I am often brought back to this time in our lives and all that I learned. For a year of my life, because I love my son and value his life, I chose to not only trust the process, but I also needed to respect the hospitals and respect the doctors and respect the nurses and respect process. As his caretaker, I was unable to work for six months and my contact with the outside world needed to be limited as much as possible. Not only did I need to respect how all this would affect him, but I needed to respect how the process would affect me. I was not in danger of getting his illness and there was no law that said I had to adhere to these rules. Technically, I did not even have to agree to allow them to treat my son, but I trusted the plan and respected the process to the best of my ability, because I love my son and value his life. I did not want take any chances for my actions to negatively impact his life.

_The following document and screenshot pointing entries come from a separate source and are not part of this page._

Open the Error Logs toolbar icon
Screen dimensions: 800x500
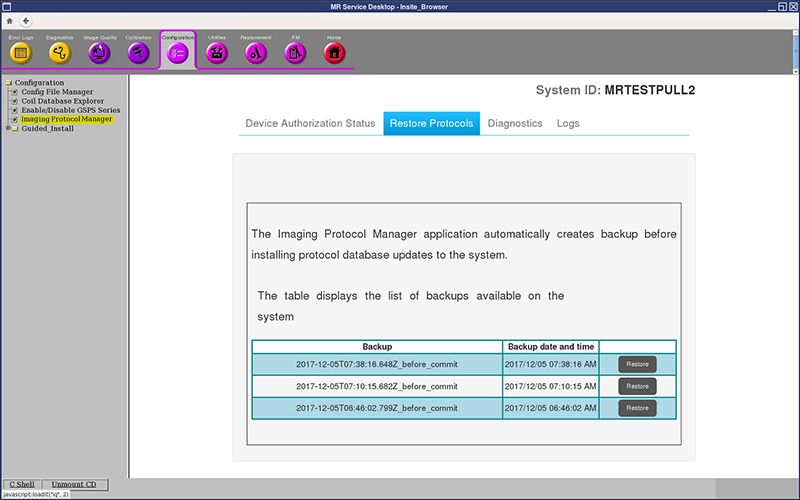click(x=20, y=52)
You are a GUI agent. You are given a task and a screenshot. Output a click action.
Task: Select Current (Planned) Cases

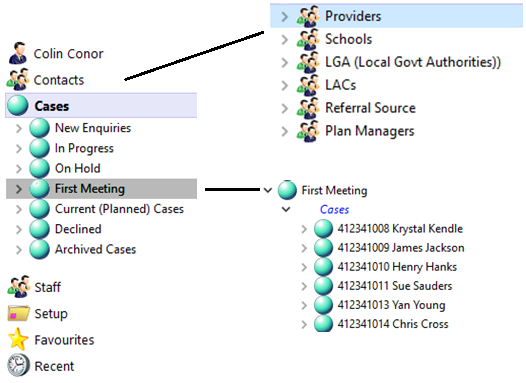[119, 209]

Whether we like it or not, the process of this Corona virus is happening. When my son faced his disease, there was a plan previously put in place for situations similar to his. That plan had been used and adjusted with the benefit of time and experience, but there was still no way to predict his body’s response to that plan. This left us with an uncertainty of how the plan would actually unfold and what we would face throughout the process. We had to be willing to let go of the illusion of control, trust the process and go with the flow. With this Corona virus faced by the entire world, there is no previous plan in place. The plan is being created as we go and there is no way to know exactly what will happen next. Our officials are watching other countries to get some idea of what to expect, but this still does not give an accurate picture, because the United States of America is not like any other country.

I say all this to say that I believe the only way to make this process as quick and painless as possible, is for all of us to respect the people giving us the plan and trust the process. They are not out to intentionally complicate our lives. They are simply doing their best to take into consideration the well-being of an entire nation as they sift their way through the process of fighting an invisible enemy; wasting time trying to Monday morning quarter back them does not help anyone. Like in my son’s situation, sometimes self-isolation is not as much for you as it is for the greater good of the situation we are facing. Had I not listened to the advice of the doctors, it would have made my son’s situation so much more complicated and longer than it needed to be. We may not have much control over the situation itself, but I do believe our response to the situation, may help determine the duration of time we have to deal with it. Like all the officials who are doing their best to sift their way through this constantly evolving experience, it is of utmost importance that we make our decisions based not only on what is best for ourselves, but on what is best for everyone involved.